Kutipan –
Tapi beda halnya dengan ilmu sosial. Memilih negara itu menjadi sangat penting. Pertanyaan yang sama, jawabannya bisa sangat berbeda.
“Misalkan pertanyaan bagaimana negara menyejahterakan rakyatnya. Nah itu, China, Jerman, negara-negara Skandinavia, Amerika, India, Singapura, pasti punya jawaban yang berbeda. Oleh sebab itu, memilih negara itu penting karena apa yang diajarkan di suatu negara, cenderung sama dengan yang dipraktekkan di negara itu.”
Ketika ia memutuskan studi di Rusia pun punya alasan yang rasional. Berkaca dari data mahasiswa Indonesia di luar negeri yang mencapai 80-90 ribu orang dengan rincian Australia: 20 ribu, Amerika: 14-15 ribu, Eropa: 3 ribuan dan Rusia baru 300-350 orang. Rusia masih sangat sedikit dan ia justru melihatnya sebagai peluang.
“Ini peluang karena Rusia ini salah satu super power dunia. Super power itu pasti juga ditopang kualitas pendidikan yang baik. Tidak ada negara sukses tanpa kualitas pendidikan yang baik,” aku pria kelahiran Yogyakarta, 15 November 1985.
Lantas kalau ada yang bertanya kalau Rusia kualitas pendidikannya baik, kenapa kampus-kampus di Rusia itu tidak banyak yang masuk ke ranking dunia? Ia punya pandangan rasionalnya.

Blok Data –

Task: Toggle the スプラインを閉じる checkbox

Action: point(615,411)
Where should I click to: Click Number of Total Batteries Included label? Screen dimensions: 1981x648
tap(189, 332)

Tugas yang Diminta –
A) Jawab pertanyaan berikut berdasarkan kutipan.
(i) Berapa jumlah mahasiswa Indonesia di Rusia?
(ii) Di kota mana dan pada tanggal berapa pria itu lahir?
(iii) Menurutnya, apa yang pasti menopang sebuah negara super power?
B) Salin ulang bagian kutipan yang dimulai dengan "Ketika ia memutuskan" dan berlanjut sampai "melihatnya sebagai peluang.".
Data di atas tidak ada hubungannya dengan kutipan.

Jawaban Tugas –
A)
(i) 300-350 orang.
(ii) Di Yogyakarta, pada 15 November 1985.
(iii) Kualitas pendidikan yang baik.

B)
Ketika ia memutuskan studi di Rusia pun punya alasan yang rasional. Berkaca dari data mahasiswa Indonesia di luar negeri yang mencapai 80-90 ribu orang dengan rincian Australia: 20 ribu, Amerika: 14-15 ribu, Eropa: 3 ribuan dan Rusia baru 300-350 orang. Rusia masih sangat sedikit dan ia justru melihatnya sebagai peluang.